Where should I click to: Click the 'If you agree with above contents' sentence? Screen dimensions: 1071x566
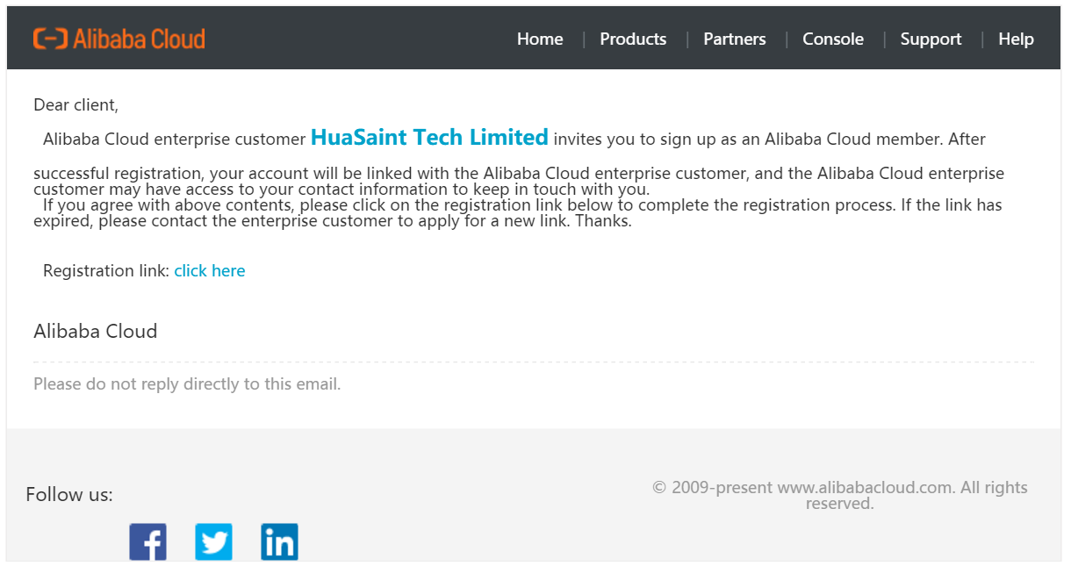coord(518,213)
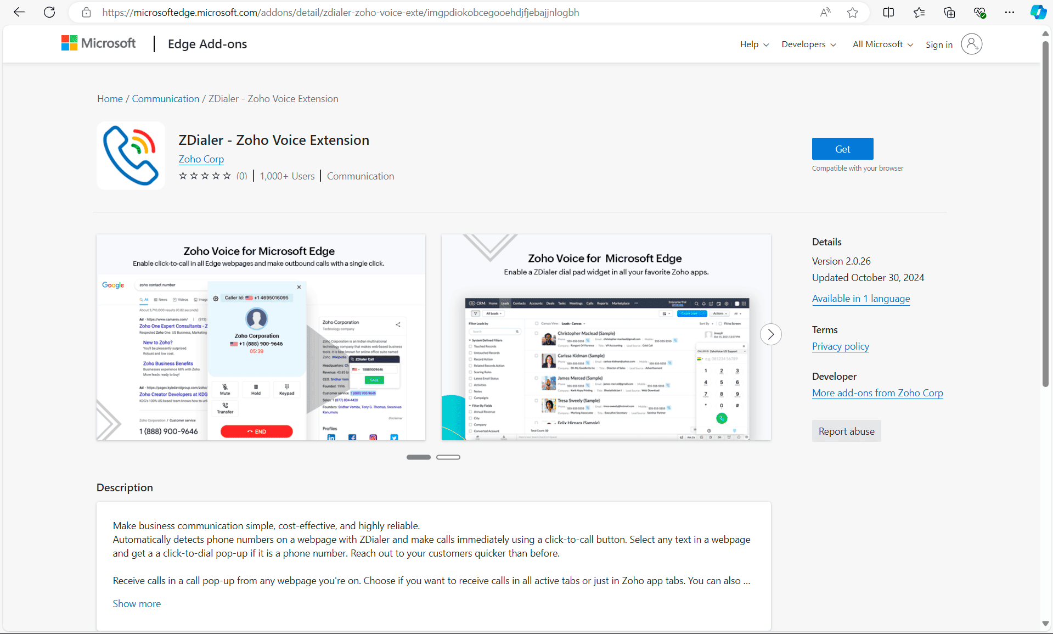Open browser Settings and more menu

(x=1009, y=12)
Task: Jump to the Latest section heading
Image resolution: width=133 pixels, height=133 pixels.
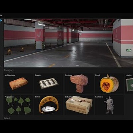Action: (x=7, y=118)
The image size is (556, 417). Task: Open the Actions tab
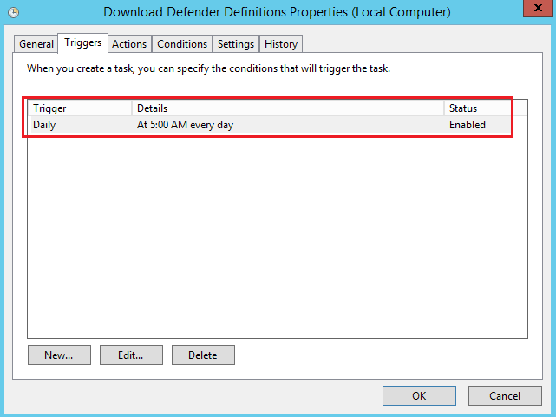tap(129, 44)
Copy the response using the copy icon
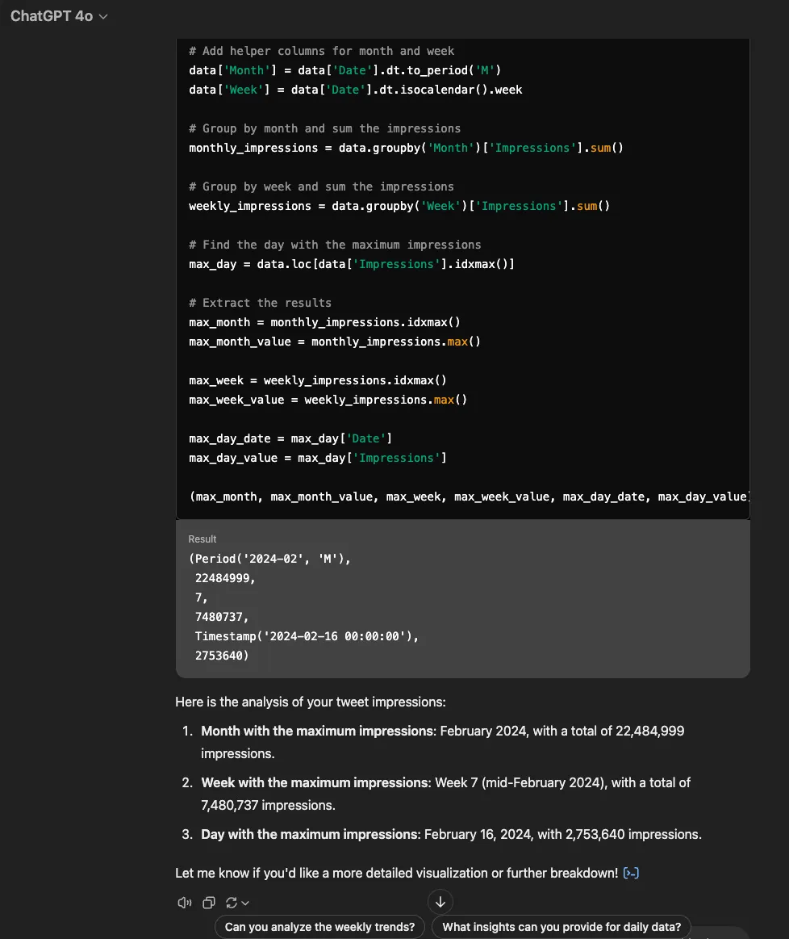 208,903
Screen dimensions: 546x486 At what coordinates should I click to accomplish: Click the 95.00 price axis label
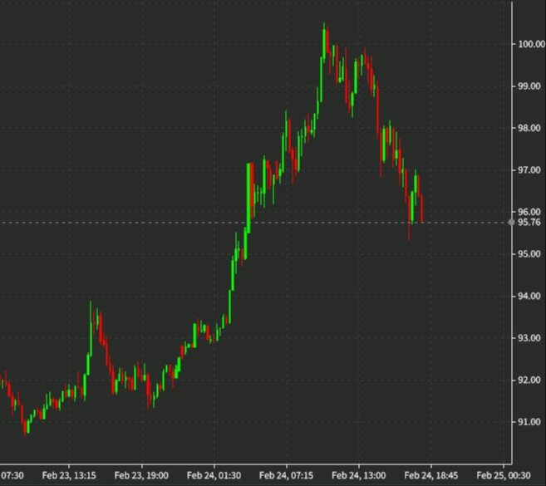529,254
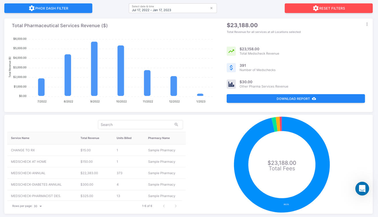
*-*-*
How to complete this task:
Transcribe the listing exactly; omit all images.

Answer below:
Where should I click to: Click the 'If you agree with above contents' sentence? Screen dimensions: 1071x566
coord(518,213)
Open browser Settings and more menu

(x=1009, y=12)
Task: Jump to the Latest section heading
Image resolution: width=133 pixels, height=133 pixels.
Action: (x=7, y=118)
The image size is (556, 417). Task: Open the Actions tab
tap(129, 44)
Copy the response using the copy icon
 208,903
Screen dimensions: 546x486 At what coordinates should I click to accomplish: Click the 95.00 price axis label
529,254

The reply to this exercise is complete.